If on a flat road (no crown) you can let go of the wheel and it tracks straight, but your wheel is off-center, it's probably a clear vision problem (weird name, but that's what they call the perception of steering wheel being centered). Let's say for example your wheel is off by a few degrees clockwise. If you move the steering wheel to center, both of your wheels will now be steering slightly left. So you'll want to rotate both wheels to the right by adjusting the tie-rods.

Here's your process - paint mark the relative location of the male/female threads on your tie rod ends. Loosen the jam nut (hold the outer tie rod with a wrench) on the driver's side, then screw the male threaded rod into the female (this is for our example where steering is off in clockwise direction). Do exactly half a turn, or a whole turn, but count and be exact. You've just rotated the left front wheel in by a few fractions of a degree. Tighten the jam nut. Now on the passenger's wheel, do the same procedure, but unscrew the male thread from the female by the same number of turns. This rotates the passenger wheel out. Tighten your jam nuts and test drive.

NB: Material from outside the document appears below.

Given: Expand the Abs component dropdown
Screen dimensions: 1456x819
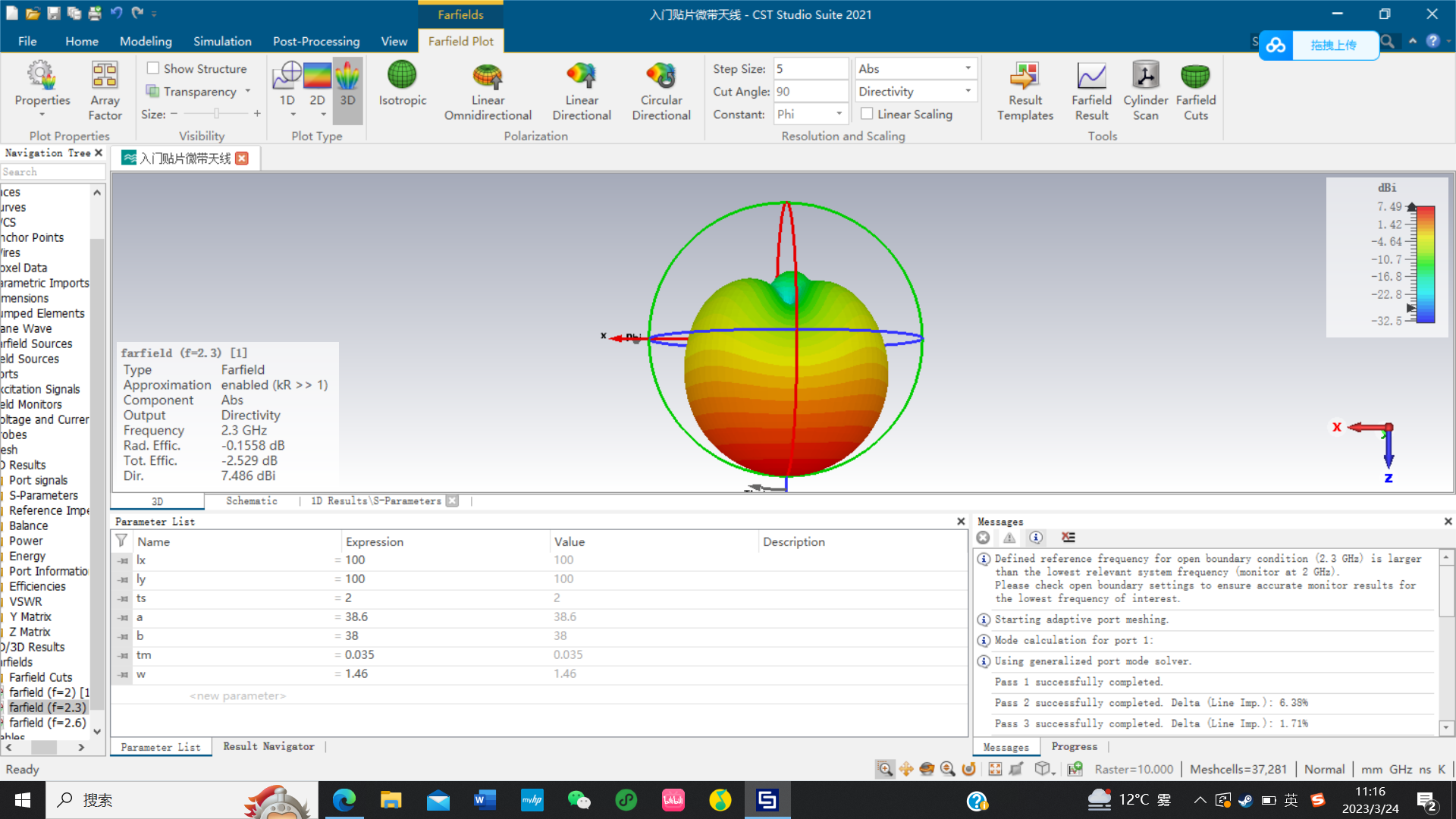Looking at the screenshot, I should pyautogui.click(x=968, y=68).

Unless you have some strange tire wear that makes you think your total toe is a problem, as long as you change both tie rods by the same amount in opposite directions, you don't affect total toe - only clear vision. The Expedition we bought last year had a clear vision issue. The 1/2hr it took me to fix it was less painful than the hassle of taking it to the dealer. I did a full turn at first and it was too much, so I backed off to a half and it's now spot on.